Appuntamento nel comune in provincia di Caserta per un evento aperto a tutti,
il raduno regionale della società sportiva nata nel 2013, con più tesserati d’Italia e d’Europa,
più di 70.000 iscritti e circa 600 centri in tutto lo stivale
Un allenamento aperto a tutti, dove sarà possibile conoscere da vicino il metodo e allenarsi insieme ad atleti provenienti da tutta la regione.
Gioia Sannitica si prepara ad accogliere GINNASTICA DINAMICA MILITARE ITALIANA 1978, la disciplina sportiva nata nel 2013 da un’idea di Matteo Sainaghi e Mara Uggeri che oggi, con i suoi più di 70.000 iscritti e circa 600 centri in tutto lo stivale, è la società sportiva con più tesserati d’Italia e d’Europa.

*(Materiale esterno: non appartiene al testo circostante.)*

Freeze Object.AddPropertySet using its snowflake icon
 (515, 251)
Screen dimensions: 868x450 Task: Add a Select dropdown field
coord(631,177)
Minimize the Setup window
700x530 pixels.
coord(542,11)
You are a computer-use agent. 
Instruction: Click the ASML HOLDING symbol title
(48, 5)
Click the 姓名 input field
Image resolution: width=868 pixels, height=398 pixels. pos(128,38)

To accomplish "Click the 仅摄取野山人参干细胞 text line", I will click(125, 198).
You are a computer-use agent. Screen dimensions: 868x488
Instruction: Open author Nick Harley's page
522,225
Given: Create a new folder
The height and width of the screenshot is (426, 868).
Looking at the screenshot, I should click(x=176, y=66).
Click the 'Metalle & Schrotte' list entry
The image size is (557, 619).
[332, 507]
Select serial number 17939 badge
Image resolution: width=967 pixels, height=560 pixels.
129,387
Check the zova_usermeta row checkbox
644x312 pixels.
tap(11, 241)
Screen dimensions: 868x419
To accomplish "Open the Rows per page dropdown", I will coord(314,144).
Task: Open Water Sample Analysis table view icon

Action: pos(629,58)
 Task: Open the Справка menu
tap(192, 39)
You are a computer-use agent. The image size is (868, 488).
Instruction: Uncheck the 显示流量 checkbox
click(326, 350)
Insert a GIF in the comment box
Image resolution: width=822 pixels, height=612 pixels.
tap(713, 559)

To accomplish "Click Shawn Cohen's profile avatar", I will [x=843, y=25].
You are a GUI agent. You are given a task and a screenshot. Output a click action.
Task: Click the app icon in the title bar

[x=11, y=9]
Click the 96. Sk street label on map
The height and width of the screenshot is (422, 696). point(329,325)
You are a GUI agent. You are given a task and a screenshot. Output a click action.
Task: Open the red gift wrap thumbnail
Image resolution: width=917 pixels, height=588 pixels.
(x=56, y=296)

Appuntamento per sabato 1 agosto in Piazza San Pietro e Paolo dove sarà allestito un gazebo informativo presso cui sarà possibile scoprire i benefici di GDMI “un sistema di allenamento che ha alla base l’attività a corpo libero, in cui ogni esercizio non viene svolto con attrezzature di ultima generazione e all’interno di sale condizionate, ma in un ambiente che predilige solo ed esclusivamente il fattore allenante, atto a migliorare una forma fisica reale, pura e concreta” – come spiega Sainaghi, suo CEO e fondatore.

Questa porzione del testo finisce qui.